Text excerpt Start Marker

Faculty Writing: Politics after Amazon, Futurism, and a Culture of (Child) Sacrifice
In The Baffler, Ajay Singh Chaudhary relates the story of Amazon HQ2, whose rise and sudden fall is “a microcosm of twenty-first century capitalism and a parable about the changing nature of politics for the left. The stakes are nothing less than the habitability of a global human ecological niche, and the necessary flourishing of some seven plus billion people within it. Put simply, as I have argued in more oblique terms elsewhere, Amazon, and firms like it, are incompatible with such a niche.”
In Real Life, Danya Glabau contrasts the cheap “naturalism” of a Jordan Peterson, which posits certain social fictions as immutable biological truth, with the unique power of science fiction to imagine possible worlds: “While science fiction has provided the scripts that many technologists have used to create our disappointing future, it also plays an important epistemological role in the struggle against racism, sexism, ableism, classism, xenophobia, and capitalism. It invites us to consider that the ways societies are organized in the here and now are themselves contingent fictions. Science fiction reveals that the social facts many have taken for granted — things like gender, race, sex, class, hierarchy, and domination that are often attributed to “human nature” — are not inherently true and could be otherwise in the future.”

Text excerpt End Marker
Data under study Start Marker

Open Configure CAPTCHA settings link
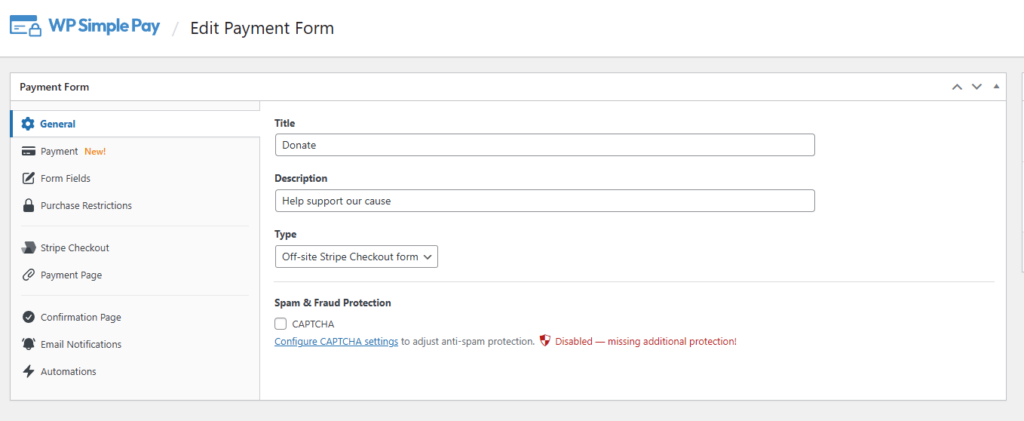Screen dimensions: 1024x421 (336, 342)
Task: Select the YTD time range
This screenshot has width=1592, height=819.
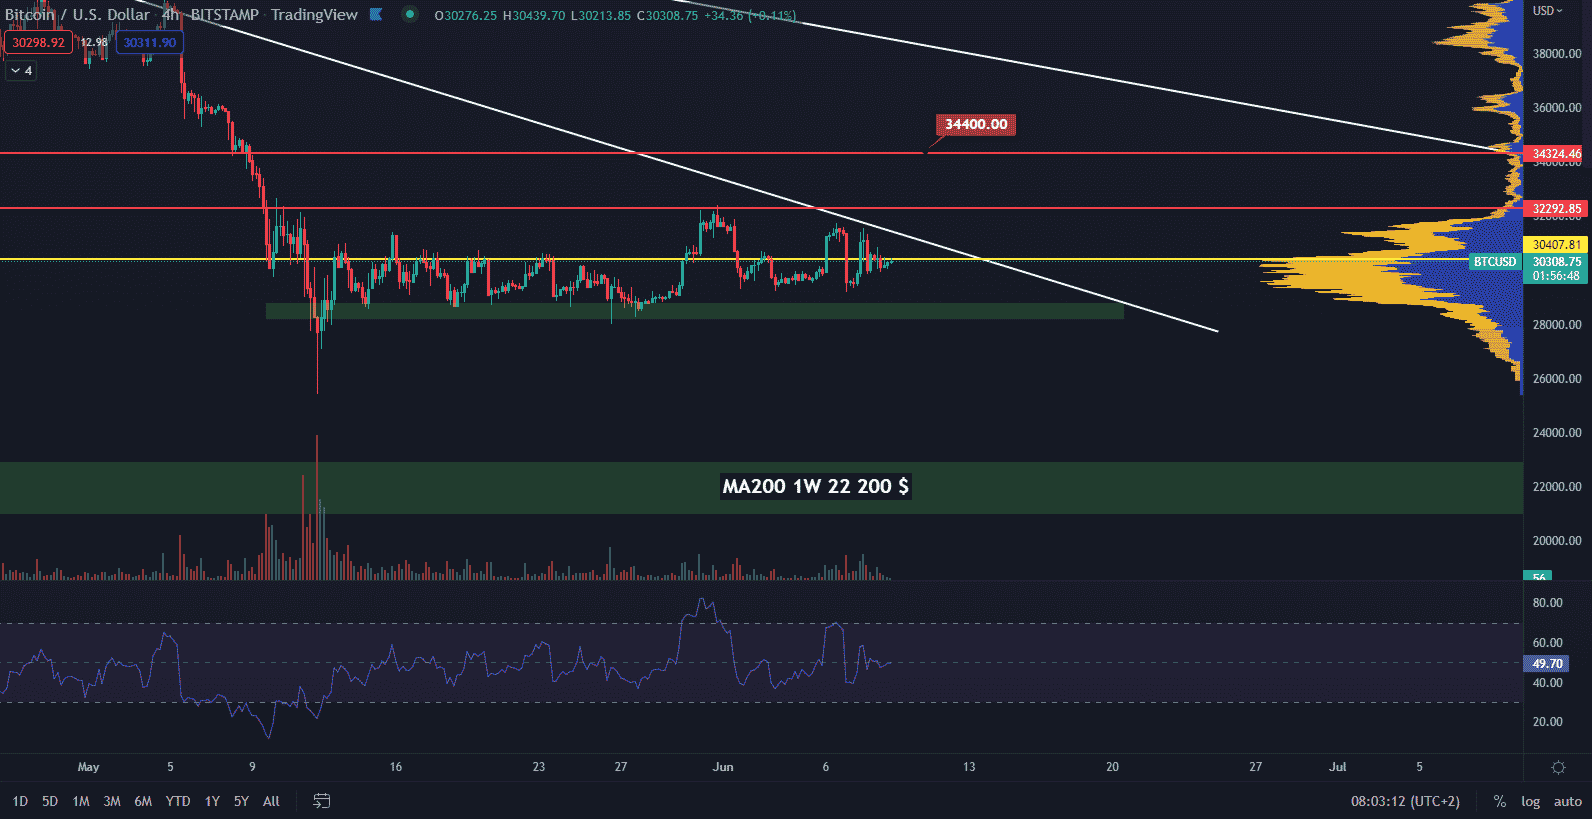Action: point(178,801)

Data under study End Marker

# Exercises
A – List the social facts that, according to the faculty writing roundup, many have taken for granted.
B – Go on with the faculty writing roundup after its last sentence.
The records have no connection to the faculty writing roundup.

# Answers to the exercise
A – gender, race, sex, class, hierarchy, domination

B –
In The Revealer, Patrick Blanchfield takes note of the great gap between our abhorrence of child sacrifice and abuse and our tolerance for the explicit, seemingly systematic abuse of children at the hands of powerful people and institutions, from the depredations of Jeffrey Epstein to Trump’s border camps to the Catholic Church to the multi-generational calamity of climate change. Writes Blanchfield, “The dissonance is stupefying … The exploitation and abuse of minors is right there, as cruel and ghoulish as you could imagine, out in the open. They are everywhere, overwhelming. Any given allegation will be debated endlessly and then forgotten, such that, while all of them may seem entirely plausible, no single one ever seems to rise to the level of being the one that will push opinion (or prosecution) over the edge. No one story seems like it can ever make a difference, precisely because there are so many of them … In other words, the very scale, horror, and obviousness of the abuse is so great, and the accountability so obviously lacking, that a profusion of allegations paradoxically inoculates the accused through sheer repetition.”